We might carry these words in many directions and find them helpful. Some of us have been greatly disturbed as to the doctrine of Providence. We have been told on high authority that God reigns and that “He doeth all things well.” When times are good we really believe it. We see that the way of the transgressor is hard, as it ought to be, and that on the whole the way of righteousness is the way of peace and honor. We have a comfortable persuasion that all things taken in their completeness and final outcome are working together for good to those whose purposes are right.
But just when we have gotten our doctrine of Providence all snug we witness something like this: Yonder a young Christian mother dies. She was an ideal daughter, a devoted wife, and the beautiful mother of children who loved her and needed her more than they did anything else on earth. But with a whole community of people, perhaps, praying for her recovery she dies, while just around the corner a group of scamps, who are making the world worse, rather than better, live on, fat and hearty. And then somehow our doctrine of Providence, our belief as to the reign of a wise and good God, receives a hard shock.

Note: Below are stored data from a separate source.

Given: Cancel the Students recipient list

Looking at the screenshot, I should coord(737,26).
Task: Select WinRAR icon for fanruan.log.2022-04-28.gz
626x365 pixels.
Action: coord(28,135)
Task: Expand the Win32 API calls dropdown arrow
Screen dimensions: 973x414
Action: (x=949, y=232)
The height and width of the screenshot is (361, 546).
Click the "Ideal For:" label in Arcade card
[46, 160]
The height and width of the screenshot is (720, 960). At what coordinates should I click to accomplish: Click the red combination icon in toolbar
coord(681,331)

But we know in part. We know the usefulness of that life here; we do not know to what further and, perhaps, higher service it has been called there. We see what has been interrupted here; we do not see what has been taken up further on. We do not know the ultimate effect of this stern sorrow upon that household, the result of this necessity for the regirding of all their powers as they walk now in the shadow of a great bereavement. We do not even know God’s ultimate purpose for those scamps who live on; the returns are not all in for them either. We know in part, and what we know, taking human life broadly, is so reassuring that we are willing to trust God and walk on by faith.
Ships in Norway, entering the great fiords, sometimes sail so close to the cliffs that one can stand on deck and almost lay his hand upon the face of the rock. When one captain was asked about it, he said, “That which is in sight indicates what is out of sight. The slant above the water-line indicates the slant below and we are perfectly safe.” The general slant of God’s dealings with us, taking the facts we know in the total impression they make as to his wisdom and justice, is such that we are prepared to trust him below the water-line. Therefore when I cannot in some difficult situation make out his ultimate purpose with the naked eye, I fall back upon my confidence in his moral character.